Um país municipalista
Desde os tempos dos condes D. Henrique e D. Teresa, o poder condal ou régio viu nas vilas e cidades um elemento crucial para a consolidação e densificação da ocupação do território, processo que se estendeu mais tarde ao povoamento dos arquipélagos atlânticos. A criação de centenas de polos de vida social e económica, dotados de órgãos próprios (a vereação) e de legislação específica (a carta de foral) e com uma vivência institucional intensa, gerou populações com um forte espírito comunitário e com uma ligação directa com o poder central. Por isso, desde as suas origens, Portugal foi um país municipalista e ainda o é hoje, apesar de todas as instâncias intermédias de poder que o estado foi criado desde a Revolução Liberal.
As actas de vereações, mais antigas, relativas aos séculos XIV e XV, mostram que as decisões eram tomadas através de votações, “a uma voz” ou por “as mais vozes”, sinal de que os princípios da democracia se foram entranhando na população comum. Essas mesmas actas mostram igualmente como as comunidades se organizavam, regulavam a vida económica e social, enfrentavam ameaças, como as epidemias ou a guerra, e aplicavam a justiça em primeira instância. O facto de a partir de 1254 os principais concelhos do país participarem nas reuniões das cortes, reforçou a importância dos municípios e gerou teias de solidariedade entre si, até porque em muitas dessas assembleias foram apresentados capítulos do povo, que eram preparados pelos representantes dos concelhos antes da reunião magna. As cortes reuniram frequentemente nos séculos XIV e XV e proporcionaram, por isso, um fórum de comunicabilidade entre os concelhos que consolidou um sentimento colectivo, bem evidente, por exemplo, nos capítulos gerais das cortes de 1498 e de 1499, quando o povo manifestou o seu desagrado pelos sonhos iberistas de D. Manuel I. Nas cidades mais importantes e com populações mais numerosas, o município caiu nas mãos de elites, mas ainda hoje quer as juntas de freguesia como as câmaras municipais têm sessões regulares abertas à população.
O municipalismo resistiu à tentação do regionalismo continental, em 1998, articula-se eficazmente com os governos regionais insulares, e demonstrou uma vez mais a sua importância como estrutura de proximidade durante a crise do covid-19. Por todo o país existem centenas de estruturas (bibliotecas, centros culturais ou museus) camarárias que asseguram uma vida cultural descentralizada. E quando o XIX governo constitucional (2011-2015) tentou reorganizar os municípios acabou por se limitar a reunir freguesias, sem tocar nas fronteiras municipais, sinal do peso que têm junto da população.
Em Portugal na História recorri a uma fotografia da domus municipalis de Bragança para ilustrar esta dimensão essencial da História e da identidade portuguesa. No entanto, não usei a imagem tradicional que mostra o edifício quatrocentista visto de fora, mas antes uma vista do seu interior, com os bancos corridos junto à parede, onde todos os munícipes se sentavam em pé de igualdade.
★ ★ ★ ★
## [Ação pedida A]
Reproduza o trecho do texto da página que começa em "O municipalismo resistiu" e segue até "junto da população.".
## [Ação pedida B]
Por favor, diga se cada afirmação concorda com o texto da página, respondendo sim ou não e citando as palavras do texto que decidem: (i) os principais concelhos do país passaram a participar nas reuniões das cortes a partir de 1254; (ii) o XIX governo constitucional alterou as fronteiras municipais; (iii) a fotografia da domus municipalis de Bragança usada mostra o edifício visto de fora.
As linhas são um material à parte, independente do texto da página.
★ ★ ★ ★
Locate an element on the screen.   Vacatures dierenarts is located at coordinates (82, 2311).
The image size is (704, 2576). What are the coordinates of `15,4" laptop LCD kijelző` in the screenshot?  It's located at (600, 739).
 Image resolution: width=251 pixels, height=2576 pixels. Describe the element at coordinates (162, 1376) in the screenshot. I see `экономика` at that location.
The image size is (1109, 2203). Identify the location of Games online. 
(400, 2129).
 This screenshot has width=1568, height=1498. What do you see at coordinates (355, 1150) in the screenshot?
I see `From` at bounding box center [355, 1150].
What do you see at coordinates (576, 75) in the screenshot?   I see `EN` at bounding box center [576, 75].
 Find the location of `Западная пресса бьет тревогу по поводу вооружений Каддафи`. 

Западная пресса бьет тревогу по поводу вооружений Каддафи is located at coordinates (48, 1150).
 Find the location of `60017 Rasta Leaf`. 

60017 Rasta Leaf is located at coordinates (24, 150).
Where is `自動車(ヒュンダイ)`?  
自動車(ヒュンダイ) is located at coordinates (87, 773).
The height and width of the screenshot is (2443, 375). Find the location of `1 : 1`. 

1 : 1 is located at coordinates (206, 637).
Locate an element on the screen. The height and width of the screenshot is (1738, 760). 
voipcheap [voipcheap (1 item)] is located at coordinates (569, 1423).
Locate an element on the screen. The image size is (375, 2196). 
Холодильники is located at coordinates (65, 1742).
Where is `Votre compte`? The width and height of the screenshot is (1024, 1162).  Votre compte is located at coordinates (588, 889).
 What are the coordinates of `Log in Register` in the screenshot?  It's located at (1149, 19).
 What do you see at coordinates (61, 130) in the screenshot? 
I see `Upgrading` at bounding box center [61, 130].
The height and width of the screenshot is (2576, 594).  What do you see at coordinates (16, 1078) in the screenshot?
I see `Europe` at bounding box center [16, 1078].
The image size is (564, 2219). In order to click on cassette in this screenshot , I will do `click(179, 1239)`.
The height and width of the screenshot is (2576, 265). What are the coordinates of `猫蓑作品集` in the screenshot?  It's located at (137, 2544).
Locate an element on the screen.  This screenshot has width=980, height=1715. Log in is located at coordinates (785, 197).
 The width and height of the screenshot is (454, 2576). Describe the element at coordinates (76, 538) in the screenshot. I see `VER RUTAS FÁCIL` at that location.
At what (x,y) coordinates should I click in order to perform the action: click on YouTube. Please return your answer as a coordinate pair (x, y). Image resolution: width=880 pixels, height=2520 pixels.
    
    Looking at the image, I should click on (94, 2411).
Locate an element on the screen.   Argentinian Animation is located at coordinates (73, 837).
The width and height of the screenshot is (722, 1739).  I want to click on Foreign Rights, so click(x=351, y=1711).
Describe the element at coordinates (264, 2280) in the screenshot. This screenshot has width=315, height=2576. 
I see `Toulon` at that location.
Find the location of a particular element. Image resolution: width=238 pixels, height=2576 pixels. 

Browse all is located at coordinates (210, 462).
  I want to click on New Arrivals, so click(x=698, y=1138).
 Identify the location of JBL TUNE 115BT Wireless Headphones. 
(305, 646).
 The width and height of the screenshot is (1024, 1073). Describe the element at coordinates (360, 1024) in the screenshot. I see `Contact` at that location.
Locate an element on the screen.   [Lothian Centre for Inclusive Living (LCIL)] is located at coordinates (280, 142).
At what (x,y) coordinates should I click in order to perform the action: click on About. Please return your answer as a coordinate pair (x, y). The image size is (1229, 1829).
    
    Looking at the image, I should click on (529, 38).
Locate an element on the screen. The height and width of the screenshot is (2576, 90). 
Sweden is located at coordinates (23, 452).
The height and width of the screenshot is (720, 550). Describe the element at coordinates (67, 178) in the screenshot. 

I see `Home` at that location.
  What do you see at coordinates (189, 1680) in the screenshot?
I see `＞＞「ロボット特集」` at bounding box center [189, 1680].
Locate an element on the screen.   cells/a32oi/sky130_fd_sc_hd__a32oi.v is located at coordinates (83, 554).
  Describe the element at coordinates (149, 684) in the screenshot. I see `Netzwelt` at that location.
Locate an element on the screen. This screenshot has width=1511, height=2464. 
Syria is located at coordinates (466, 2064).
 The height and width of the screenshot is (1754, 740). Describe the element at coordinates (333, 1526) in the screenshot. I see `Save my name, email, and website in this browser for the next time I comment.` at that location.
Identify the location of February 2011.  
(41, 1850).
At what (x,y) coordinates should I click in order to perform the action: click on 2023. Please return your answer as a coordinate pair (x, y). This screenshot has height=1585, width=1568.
★ ★ ★ ★
## [Área de resposta A]
O municipalismo resistiu à tentação do regionalismo continental, em 1998, articula-se eficazmente com os governos regionais insulares, e demonstrou uma vez mais a sua importância como estrutura de proximidade durante a crise do covid-19. Por todo o país existem centenas de estruturas (bibliotecas, centros culturais ou museus) camarárias que asseguram uma vida cultural descentralizada. E quando o XIX governo constitucional (2011-2015) tentou reorganizar os municípios acabou por se limitar a reunir freguesias, sem tocar nas fronteiras municipais, sinal do peso que têm junto da população.

## [Área de resposta B]
(i) Sim: "a partir de 1254 os principais concelhos do país participarem nas reuniões das cortes".
(ii) Não: "acabou por se limitar a reunir freguesias, sem tocar nas fronteiras municipais".
(iii) Não: "não usei a imagem tradicional que mostra o edifício quatrocentista visto de fora, mas antes uma vista do seu interior".